La conséquence, c’est que certaines personnes peuvent se voir fermer l’accès au services publics et se voir empêcher d’exercer leurs droits civils, notamment le droit de faire appel à la justice ou de participer à la vie politique et de voter. Que dire du réseau social et du noyau familial des personnes déplacées morcelés, voire détruits. S’ils ne sont pas accompagnés, les personnes âgées et les enfants sont particulièrement exposés à l’exploitation et à la discrimination. A la difficulté de surmonter le traumatisme du déplacement, s’ajoute celle de ne pas avoir de réseaux là où ils s’installent. Les femmes sont particulièrement vulnérables, en particulier lorsqu’elles voyagent seules, ou lorsqu’elles sont à la tête de la famille, un rôle qui, parfois, ne leur est pas reconnu.

Les personnes déplacées n’ont pas nécessairement accès à l’emploi (et n’ont pas de moyen de gagner leur vie), ce qui signifie qu’elles ne peuvent pas acheter de la nourriture et avoir accès à des services élémentaires. Enfin, les besoins des personnes déplacées en matière de santé sont souvent importants, d’autant plus que ces personnes n’ont pas un accès suffisant aux installations sanitaires et aux services médicaux. Depuis de nombreux mois, ils sont des milliers de Burkinabè à vivre dans ces conditions particulièrement drastiques. Les autorités en sont conscientes et des efforts sont consentis pour la prise en charge de ces compatriotes qui n’ont rien fait pour mériter un tel sort décidé par des forces obscurantistes.

Le déplacement du Président du Faso sur le terrain visait à traduire à ces PDI le soutien de la nation entière et surtout à les rassurer des mesures qui seront prises pour qu’elles puissent retourner et vaquer sereinement à leurs occupations. C’est justement au niveau des mesures à prendre qu’il faut se garder de confondre vitesse et précipitation.

Extrait des lignes >>
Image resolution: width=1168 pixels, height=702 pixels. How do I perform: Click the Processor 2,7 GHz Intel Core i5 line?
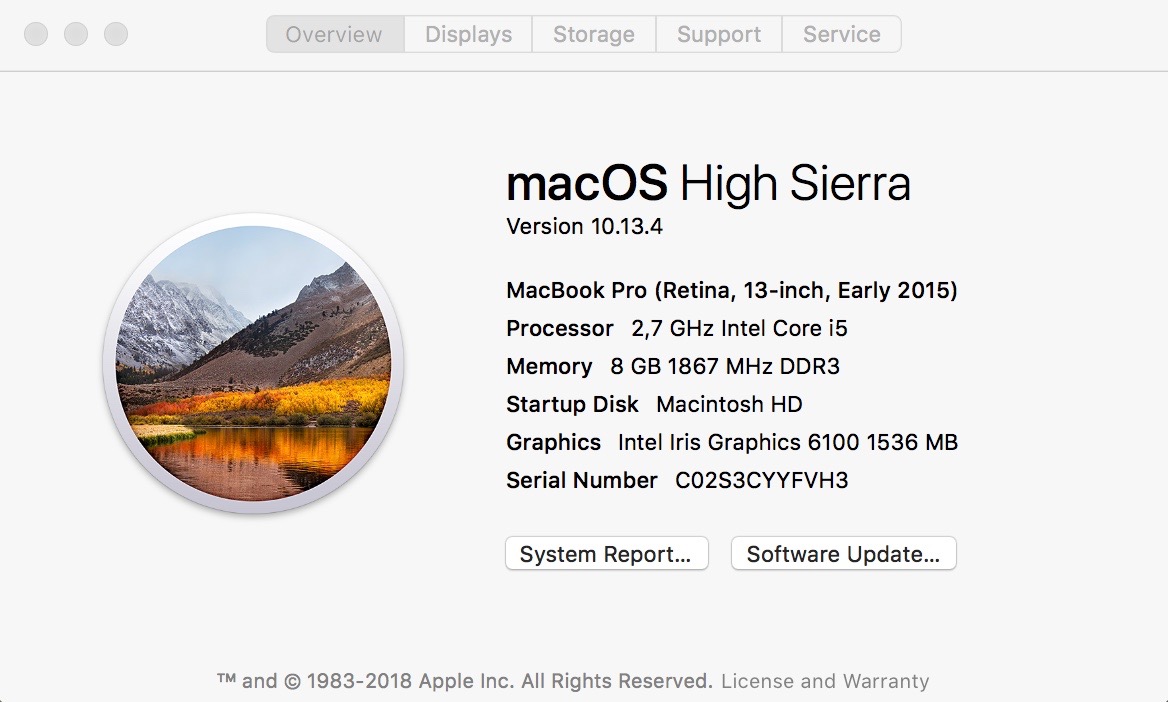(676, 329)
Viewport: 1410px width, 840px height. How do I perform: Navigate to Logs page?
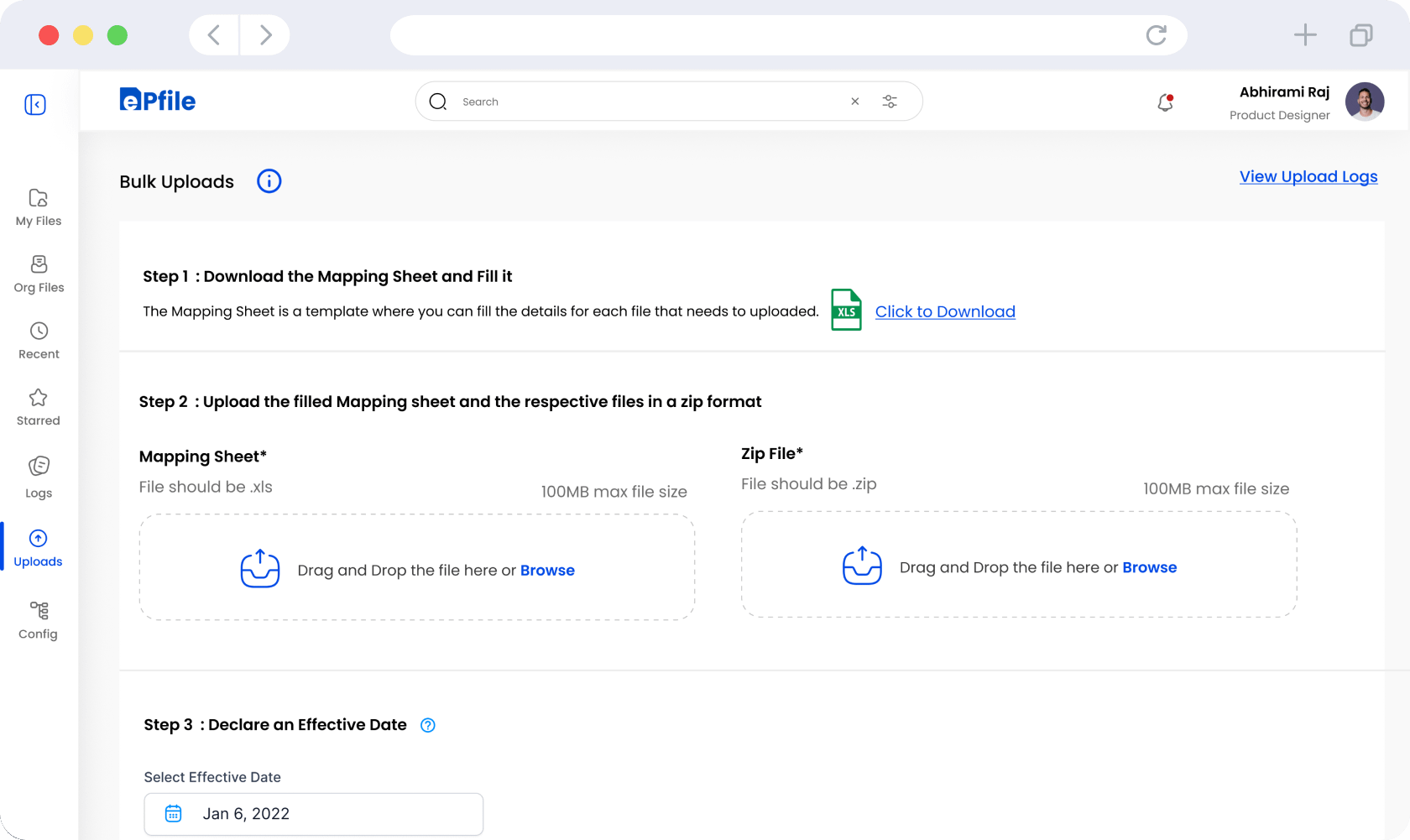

Tâches à réaliser >>
a: D'après le texte sur les personnes déplacées au Burkina Faso, quelles personnes sont particulièrement exposées à l'exploitation et à la discrimination lorsqu'elles ne sont pas accompagnées ?
b: Reprenez le texte sur les personnes déplacées au Burkina Faso et prolongez-le à partir de sa dernière phrase.

Résultats par tâche >>
a: Les personnes âgées et les enfants.

b:
De la nécessité d’une stratégie pour le retour des déplacés

Après avoir fui l’horreur pour retrouver une relative quiétude là où elles sont présentement installées, les personnes déplacées internes ne peuvent pas être réinstallées à leur emplacement initial sans un minimum de conditions. Une véritable stratégie pour le retour et le relèvement des PDI s’impose. Cette stratégie peut être opérationnalisée à travers 03 axes. Dans un premier temps, il s’agira de fournir aux personnes en situation d’urgence une assistance coordonnée et intégrée, nécessaire à leur survie. Cela se traduit par le renforcement de la présence de l’Etat et des acteurs humanitaires dans les zones potentielles de retour, la fourniture de l’assistance alimentaire et des articles non alimentaires, le soutien médical et psycho social, la fourniture des kits scolaires, le développement d ‘ actions de prévention et de gestion des Violences Basées sur le Genre Il faut ensuite assurer la réinsertion socio économique des PDI en renforçant la cohésion sociale.

Cet axe peut se matérialiser à travers le renforcement du dialogue intercommunautaire, des capacités de médiation au niveau local, des projets communautaires de renforcement de la cohésion sociale, la mise en œuvre de projets communautaires à impact rapide dans les secteurs de développement, l’appui à la réhabilitation et à la reconstruction des abris, l’appui à la délivrance de documents administratifs,… Il faut enfin renforcer la résilience des populations à travers la réhabilitation et le renforcement des services sociaux de base, le développement d’AGR en faveur des populations vulnérables, le soutien à la production agricole, à l’élevage, à la pêche, à l’artisanat et au commerce.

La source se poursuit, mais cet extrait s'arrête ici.